Stepping out of the Garden of Eden–because we have no other choice–might provide us with new eyes and new insights into how we are to better behave. We all, whether we use this term or not, are environmentalists. All of us depend on the basic needs of clean air, pure water, and safe food. It has been a hallmark of our species’ development that we have changed every environment we have encountered, and it seems to me that it might be time to dig deeper into religion and realize the last great, unchanged landscape is ourselves. It’s time to create clean hearts and renew right spirits for the commitment of addressing global climate change.

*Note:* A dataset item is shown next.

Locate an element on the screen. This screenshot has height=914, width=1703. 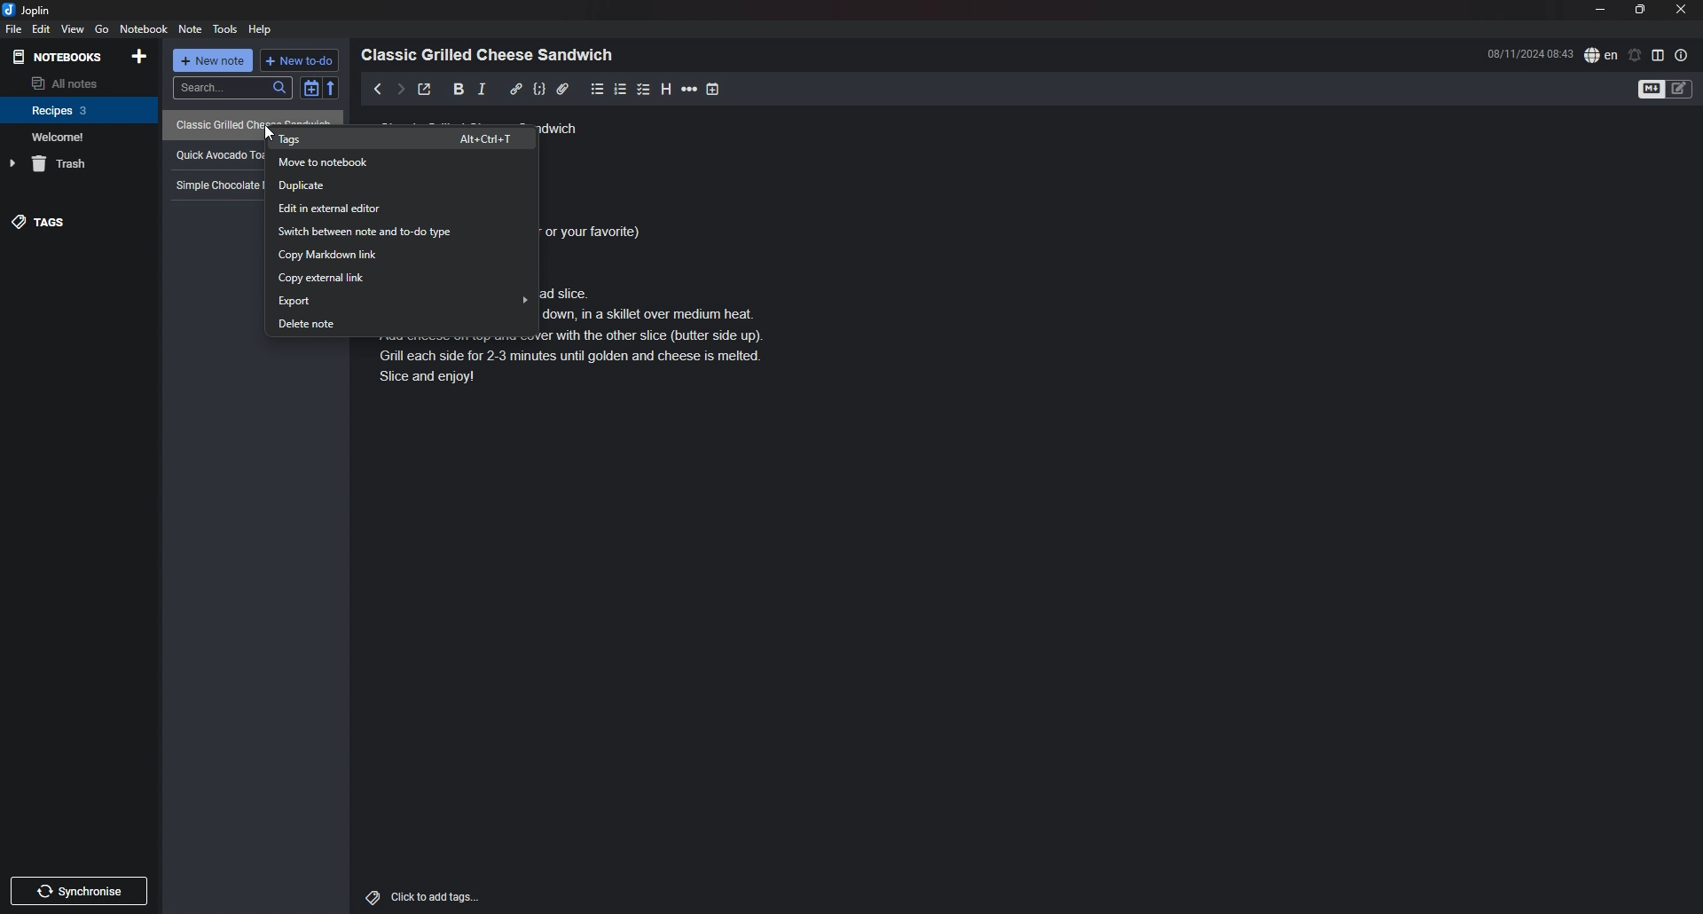
view is located at coordinates (72, 29).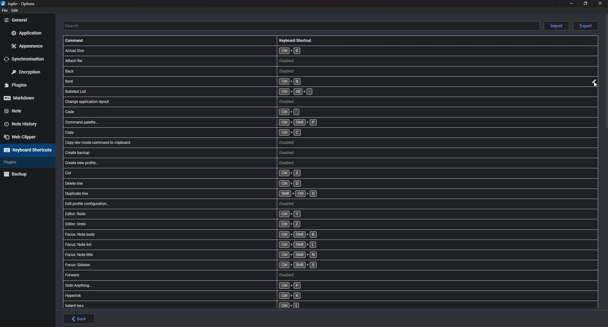  I want to click on close, so click(599, 3).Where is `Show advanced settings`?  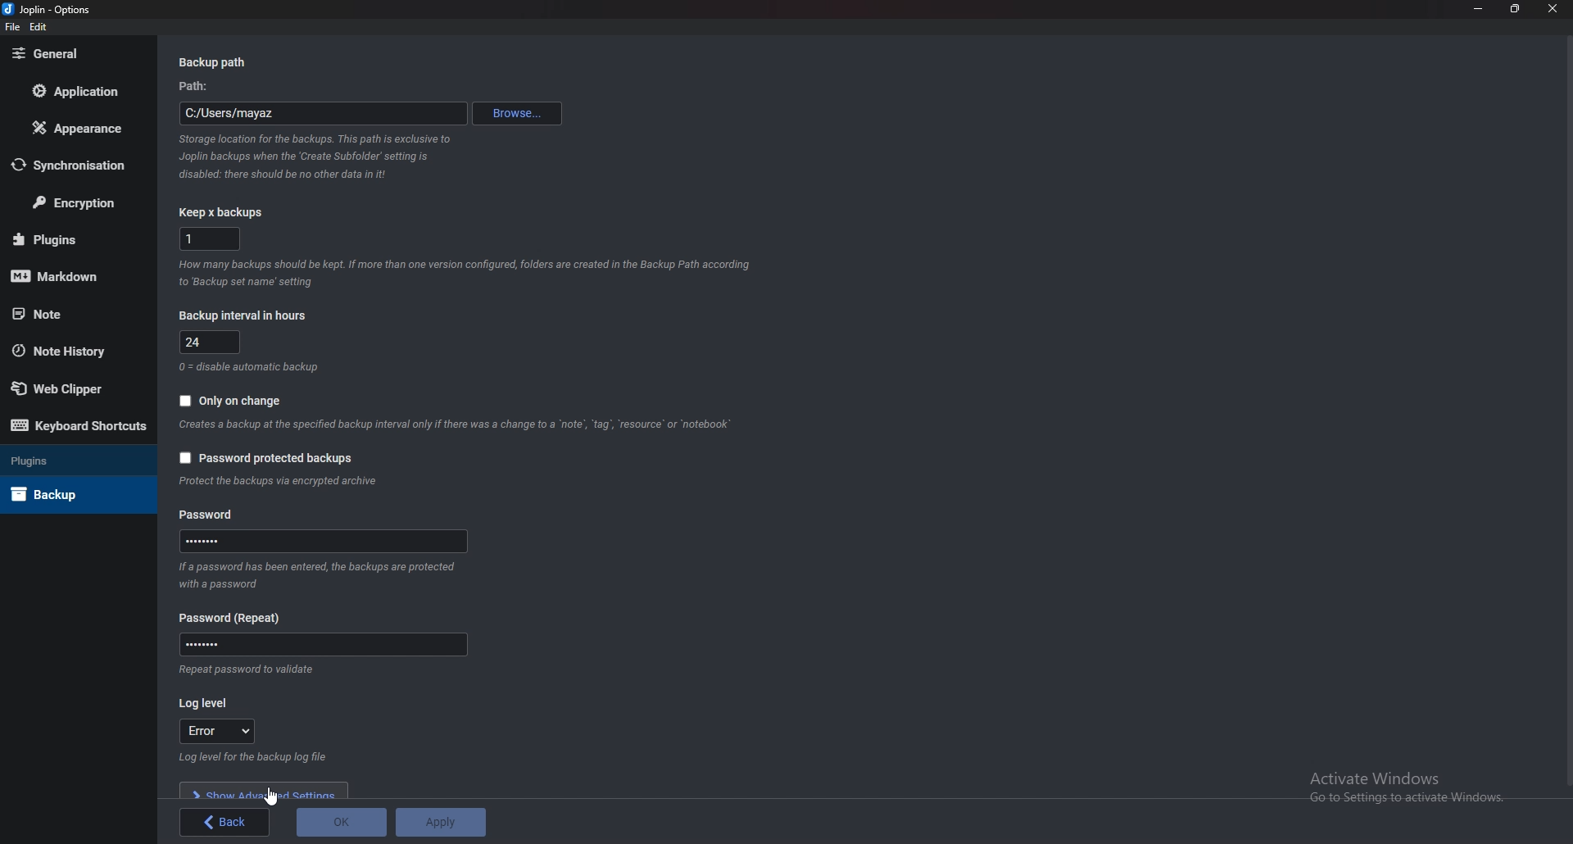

There is a story that Karl Barth is rumored to have said that a good preacher carries a Bible in one hand and the newspaper in the other. If we take this seriously, it means that the Bible can be a lens through which we see the rest of the world, it can help strengthen our resolve to change our foolish ways. So what might we do? We might learn to try to stay calm in an emergency, like Wendell Berry says. We might learn to lobby for new leadership, creating a political system that caps the amount of money contributed to political campaigns so that our leaders are representatives of the people and not corporations. It means that we would not drain aquifers for fracking in the Interior West and instead use water to better manage productive, small-scale farms. We might take conscious efforts to reduce our own amount of travel, opting to live well in our places rather than escaping from them.

With a new approach to Christianity we can redesign our lives to be regenerative. In this way we can help honor the bountiful biodiversity of God’s good creation and our place in it.